**To do:** Which lines below include "breadcrumb"? Copy them all.

··· Raw data ···

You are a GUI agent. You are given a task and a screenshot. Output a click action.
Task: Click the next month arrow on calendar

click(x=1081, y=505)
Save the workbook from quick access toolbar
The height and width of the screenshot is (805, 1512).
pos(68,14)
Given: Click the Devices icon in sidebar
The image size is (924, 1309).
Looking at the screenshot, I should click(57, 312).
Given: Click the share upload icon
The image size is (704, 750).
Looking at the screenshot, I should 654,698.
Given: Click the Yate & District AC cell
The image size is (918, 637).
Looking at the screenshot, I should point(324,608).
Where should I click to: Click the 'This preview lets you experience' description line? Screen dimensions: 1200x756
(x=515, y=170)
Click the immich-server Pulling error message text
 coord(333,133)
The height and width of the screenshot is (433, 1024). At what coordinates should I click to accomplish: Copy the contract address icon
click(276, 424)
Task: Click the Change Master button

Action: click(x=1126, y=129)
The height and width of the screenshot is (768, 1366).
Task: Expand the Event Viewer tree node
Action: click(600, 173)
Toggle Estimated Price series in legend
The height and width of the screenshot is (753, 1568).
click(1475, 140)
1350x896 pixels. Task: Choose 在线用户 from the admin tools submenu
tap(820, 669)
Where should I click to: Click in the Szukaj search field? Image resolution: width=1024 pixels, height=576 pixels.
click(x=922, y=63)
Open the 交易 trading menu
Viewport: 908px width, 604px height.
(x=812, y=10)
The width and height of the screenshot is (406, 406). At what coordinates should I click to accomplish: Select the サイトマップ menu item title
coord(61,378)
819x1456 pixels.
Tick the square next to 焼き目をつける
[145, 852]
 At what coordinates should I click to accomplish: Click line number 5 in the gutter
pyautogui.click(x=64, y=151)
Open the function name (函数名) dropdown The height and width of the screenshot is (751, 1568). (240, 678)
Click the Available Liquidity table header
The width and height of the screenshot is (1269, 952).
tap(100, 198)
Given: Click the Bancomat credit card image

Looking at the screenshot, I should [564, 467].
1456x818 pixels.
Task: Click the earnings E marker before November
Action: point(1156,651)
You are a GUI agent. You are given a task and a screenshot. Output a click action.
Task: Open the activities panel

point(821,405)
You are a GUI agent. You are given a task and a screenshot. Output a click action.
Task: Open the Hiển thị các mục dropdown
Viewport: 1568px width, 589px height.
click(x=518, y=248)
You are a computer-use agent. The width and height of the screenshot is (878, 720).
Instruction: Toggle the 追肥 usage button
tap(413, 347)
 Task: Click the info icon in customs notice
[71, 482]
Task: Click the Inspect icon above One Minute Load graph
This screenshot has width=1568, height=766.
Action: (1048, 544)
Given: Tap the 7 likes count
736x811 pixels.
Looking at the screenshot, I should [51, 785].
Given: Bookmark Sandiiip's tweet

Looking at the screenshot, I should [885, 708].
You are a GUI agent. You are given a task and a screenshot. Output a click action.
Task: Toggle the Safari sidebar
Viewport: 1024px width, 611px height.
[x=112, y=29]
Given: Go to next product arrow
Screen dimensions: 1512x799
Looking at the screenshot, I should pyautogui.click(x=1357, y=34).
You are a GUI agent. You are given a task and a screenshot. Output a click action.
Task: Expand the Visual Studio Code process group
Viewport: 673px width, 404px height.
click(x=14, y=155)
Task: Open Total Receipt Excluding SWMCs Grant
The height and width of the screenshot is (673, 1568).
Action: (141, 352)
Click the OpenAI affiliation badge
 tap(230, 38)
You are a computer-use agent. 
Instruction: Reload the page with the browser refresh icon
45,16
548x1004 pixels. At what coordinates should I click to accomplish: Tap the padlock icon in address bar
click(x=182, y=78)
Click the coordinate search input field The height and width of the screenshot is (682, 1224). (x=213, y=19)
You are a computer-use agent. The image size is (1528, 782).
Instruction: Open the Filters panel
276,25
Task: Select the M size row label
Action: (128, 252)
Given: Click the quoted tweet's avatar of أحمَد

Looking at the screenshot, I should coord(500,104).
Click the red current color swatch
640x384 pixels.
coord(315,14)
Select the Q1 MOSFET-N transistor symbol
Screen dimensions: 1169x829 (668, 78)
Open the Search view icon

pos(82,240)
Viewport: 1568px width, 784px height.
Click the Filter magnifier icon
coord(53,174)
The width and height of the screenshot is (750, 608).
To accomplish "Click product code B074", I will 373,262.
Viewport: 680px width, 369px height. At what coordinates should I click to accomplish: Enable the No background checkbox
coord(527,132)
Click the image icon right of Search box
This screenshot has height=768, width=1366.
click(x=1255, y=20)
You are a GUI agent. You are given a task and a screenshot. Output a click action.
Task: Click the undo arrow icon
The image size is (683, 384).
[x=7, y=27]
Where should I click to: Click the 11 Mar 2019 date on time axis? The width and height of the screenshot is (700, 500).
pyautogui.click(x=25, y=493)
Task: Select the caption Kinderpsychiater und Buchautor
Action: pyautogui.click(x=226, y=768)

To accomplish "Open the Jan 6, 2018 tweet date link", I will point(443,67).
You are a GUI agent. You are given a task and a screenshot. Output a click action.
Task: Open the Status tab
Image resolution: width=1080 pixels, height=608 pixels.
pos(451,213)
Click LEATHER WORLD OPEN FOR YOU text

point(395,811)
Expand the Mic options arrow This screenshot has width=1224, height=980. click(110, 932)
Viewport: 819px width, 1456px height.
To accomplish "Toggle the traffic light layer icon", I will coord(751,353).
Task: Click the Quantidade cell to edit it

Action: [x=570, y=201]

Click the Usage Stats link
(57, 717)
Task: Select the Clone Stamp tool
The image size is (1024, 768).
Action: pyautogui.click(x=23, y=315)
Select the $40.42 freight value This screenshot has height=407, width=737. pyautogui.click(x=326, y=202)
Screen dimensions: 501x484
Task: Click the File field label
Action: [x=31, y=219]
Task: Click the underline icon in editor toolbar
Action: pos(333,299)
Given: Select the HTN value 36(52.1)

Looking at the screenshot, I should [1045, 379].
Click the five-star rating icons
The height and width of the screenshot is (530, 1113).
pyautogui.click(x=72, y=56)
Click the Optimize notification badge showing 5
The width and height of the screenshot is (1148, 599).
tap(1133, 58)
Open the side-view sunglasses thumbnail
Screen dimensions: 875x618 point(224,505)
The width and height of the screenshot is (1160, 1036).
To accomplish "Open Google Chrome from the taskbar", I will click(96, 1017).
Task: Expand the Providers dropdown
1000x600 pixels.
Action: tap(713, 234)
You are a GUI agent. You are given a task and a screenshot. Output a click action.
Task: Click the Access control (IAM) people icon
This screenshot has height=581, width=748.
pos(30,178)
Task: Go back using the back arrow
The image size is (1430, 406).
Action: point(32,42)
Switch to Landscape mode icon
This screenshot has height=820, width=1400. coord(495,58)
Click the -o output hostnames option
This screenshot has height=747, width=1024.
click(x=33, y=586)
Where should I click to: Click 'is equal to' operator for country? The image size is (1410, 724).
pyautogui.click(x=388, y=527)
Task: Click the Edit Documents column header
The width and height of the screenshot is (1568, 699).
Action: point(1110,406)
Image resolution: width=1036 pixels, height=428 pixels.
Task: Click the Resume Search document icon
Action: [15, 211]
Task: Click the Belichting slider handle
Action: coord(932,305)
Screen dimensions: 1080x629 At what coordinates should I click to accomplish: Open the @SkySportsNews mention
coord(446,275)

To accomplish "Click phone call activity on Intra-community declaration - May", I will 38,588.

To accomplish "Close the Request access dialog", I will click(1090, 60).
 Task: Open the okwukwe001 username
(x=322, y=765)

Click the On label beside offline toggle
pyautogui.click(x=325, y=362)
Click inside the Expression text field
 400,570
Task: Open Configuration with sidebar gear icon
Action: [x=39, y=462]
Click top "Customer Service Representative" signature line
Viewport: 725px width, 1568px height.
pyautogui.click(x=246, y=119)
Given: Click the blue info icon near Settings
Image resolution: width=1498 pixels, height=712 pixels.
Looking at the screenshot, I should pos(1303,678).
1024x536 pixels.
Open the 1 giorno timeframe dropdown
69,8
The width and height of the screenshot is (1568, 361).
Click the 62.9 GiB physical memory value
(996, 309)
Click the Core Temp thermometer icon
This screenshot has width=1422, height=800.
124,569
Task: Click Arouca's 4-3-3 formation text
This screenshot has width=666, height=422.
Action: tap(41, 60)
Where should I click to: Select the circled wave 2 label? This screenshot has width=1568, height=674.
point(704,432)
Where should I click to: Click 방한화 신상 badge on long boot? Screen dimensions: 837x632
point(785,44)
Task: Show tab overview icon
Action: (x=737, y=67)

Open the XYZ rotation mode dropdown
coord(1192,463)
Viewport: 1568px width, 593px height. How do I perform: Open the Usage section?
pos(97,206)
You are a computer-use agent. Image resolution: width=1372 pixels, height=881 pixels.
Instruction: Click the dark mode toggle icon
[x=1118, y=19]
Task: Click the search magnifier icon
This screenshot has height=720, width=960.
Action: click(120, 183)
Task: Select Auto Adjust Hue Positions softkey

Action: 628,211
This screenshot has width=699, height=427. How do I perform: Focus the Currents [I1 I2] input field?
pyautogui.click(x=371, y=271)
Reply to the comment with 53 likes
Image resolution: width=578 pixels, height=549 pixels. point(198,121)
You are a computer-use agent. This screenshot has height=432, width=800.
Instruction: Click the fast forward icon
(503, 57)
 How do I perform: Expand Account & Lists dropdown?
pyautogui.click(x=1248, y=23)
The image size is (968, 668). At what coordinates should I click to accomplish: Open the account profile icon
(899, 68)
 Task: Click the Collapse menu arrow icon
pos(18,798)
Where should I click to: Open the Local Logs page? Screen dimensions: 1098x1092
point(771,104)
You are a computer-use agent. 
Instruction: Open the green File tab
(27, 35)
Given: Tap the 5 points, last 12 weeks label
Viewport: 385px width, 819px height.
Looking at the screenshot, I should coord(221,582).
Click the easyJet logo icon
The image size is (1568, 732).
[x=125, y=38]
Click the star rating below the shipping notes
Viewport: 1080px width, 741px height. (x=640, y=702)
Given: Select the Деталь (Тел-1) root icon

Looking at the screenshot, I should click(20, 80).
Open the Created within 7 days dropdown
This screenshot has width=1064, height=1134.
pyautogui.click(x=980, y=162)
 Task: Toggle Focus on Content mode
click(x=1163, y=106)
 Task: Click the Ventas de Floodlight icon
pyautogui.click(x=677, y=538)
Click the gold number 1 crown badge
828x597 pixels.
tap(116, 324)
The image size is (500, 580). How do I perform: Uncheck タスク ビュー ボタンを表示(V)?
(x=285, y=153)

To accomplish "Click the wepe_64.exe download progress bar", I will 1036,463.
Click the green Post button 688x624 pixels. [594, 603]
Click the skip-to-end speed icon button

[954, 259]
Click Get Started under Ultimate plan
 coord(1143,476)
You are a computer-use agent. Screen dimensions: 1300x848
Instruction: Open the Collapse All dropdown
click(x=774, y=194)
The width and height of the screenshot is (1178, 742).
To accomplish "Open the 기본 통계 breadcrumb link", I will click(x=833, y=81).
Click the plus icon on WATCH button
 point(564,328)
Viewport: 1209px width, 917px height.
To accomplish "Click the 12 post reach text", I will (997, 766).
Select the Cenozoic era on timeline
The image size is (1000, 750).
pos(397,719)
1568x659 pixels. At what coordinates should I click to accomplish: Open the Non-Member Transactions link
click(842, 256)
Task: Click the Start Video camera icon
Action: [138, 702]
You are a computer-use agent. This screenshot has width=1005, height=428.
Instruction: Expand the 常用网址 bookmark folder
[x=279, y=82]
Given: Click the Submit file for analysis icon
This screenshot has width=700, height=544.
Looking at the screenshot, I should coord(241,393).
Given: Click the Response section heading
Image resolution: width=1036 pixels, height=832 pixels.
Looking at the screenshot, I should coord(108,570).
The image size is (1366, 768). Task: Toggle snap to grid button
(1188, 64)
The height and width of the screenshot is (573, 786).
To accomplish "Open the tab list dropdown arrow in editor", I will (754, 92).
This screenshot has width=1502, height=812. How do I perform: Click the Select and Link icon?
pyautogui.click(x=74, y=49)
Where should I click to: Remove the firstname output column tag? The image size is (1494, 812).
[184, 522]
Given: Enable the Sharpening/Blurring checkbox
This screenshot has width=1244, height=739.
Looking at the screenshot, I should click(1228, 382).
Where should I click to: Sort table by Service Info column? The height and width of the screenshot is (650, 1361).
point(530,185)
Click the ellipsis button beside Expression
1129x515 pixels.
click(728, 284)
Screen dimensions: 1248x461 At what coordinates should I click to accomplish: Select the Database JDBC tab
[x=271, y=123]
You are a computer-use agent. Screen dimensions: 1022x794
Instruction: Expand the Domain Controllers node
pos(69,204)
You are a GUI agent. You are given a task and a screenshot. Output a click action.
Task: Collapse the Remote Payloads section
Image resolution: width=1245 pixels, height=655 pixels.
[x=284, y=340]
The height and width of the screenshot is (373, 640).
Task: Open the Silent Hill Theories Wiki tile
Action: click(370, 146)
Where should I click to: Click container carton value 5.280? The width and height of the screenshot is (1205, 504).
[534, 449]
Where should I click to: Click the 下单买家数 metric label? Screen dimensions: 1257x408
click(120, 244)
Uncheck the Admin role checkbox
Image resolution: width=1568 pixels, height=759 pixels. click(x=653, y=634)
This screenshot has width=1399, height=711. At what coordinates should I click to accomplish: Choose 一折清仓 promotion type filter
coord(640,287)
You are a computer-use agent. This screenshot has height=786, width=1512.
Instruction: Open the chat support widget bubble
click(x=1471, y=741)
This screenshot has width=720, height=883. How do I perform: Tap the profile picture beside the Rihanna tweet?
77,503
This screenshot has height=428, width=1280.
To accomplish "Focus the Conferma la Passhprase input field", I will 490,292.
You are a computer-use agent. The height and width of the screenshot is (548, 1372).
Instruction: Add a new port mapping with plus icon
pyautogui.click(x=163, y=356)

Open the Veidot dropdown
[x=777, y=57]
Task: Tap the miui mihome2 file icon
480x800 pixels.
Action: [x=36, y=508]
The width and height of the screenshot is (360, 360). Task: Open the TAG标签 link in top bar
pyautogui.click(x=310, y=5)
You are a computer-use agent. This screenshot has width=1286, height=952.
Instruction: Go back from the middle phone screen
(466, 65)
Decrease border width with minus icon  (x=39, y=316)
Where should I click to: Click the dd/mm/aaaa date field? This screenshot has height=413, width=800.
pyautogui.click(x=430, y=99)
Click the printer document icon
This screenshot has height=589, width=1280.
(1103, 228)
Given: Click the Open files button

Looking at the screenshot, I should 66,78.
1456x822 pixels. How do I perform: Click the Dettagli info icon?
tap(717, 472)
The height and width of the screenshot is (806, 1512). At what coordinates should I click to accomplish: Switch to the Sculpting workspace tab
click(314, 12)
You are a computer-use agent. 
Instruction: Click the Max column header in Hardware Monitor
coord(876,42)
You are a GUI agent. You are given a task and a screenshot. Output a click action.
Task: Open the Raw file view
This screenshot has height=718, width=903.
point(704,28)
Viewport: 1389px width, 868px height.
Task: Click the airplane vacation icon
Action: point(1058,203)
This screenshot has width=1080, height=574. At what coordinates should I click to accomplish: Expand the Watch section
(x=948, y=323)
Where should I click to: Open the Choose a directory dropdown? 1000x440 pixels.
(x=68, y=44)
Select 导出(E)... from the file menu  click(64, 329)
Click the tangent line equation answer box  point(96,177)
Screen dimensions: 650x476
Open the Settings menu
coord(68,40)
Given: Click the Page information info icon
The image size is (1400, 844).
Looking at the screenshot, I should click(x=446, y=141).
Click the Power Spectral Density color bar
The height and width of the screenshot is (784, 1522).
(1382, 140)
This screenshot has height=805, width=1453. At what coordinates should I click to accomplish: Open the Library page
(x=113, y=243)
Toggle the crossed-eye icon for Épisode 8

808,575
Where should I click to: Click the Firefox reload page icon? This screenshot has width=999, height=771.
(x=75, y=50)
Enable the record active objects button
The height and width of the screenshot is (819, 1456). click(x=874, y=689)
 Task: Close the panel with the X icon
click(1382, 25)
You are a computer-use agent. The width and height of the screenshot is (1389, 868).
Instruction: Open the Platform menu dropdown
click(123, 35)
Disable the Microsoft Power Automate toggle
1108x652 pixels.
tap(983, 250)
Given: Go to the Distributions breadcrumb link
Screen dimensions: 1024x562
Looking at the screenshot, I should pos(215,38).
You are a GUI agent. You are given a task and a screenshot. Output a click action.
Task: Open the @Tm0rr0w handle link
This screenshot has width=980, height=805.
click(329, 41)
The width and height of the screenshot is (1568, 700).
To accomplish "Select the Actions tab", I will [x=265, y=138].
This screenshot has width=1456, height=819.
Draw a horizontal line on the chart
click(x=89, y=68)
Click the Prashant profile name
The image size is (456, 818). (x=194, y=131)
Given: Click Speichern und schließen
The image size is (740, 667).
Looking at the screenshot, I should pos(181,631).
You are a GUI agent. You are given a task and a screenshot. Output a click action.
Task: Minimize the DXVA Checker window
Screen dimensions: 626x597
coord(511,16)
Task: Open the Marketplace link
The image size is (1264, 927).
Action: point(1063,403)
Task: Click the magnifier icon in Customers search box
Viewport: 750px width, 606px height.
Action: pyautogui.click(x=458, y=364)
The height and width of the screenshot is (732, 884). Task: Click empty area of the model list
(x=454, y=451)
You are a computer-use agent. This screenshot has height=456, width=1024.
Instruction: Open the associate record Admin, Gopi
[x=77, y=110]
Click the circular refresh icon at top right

···

**Output for this exercise:**
To accomplish "Open the 기본 통계 breadcrumb link", I will click(x=833, y=81).
Given: Go to the Distributions breadcrumb link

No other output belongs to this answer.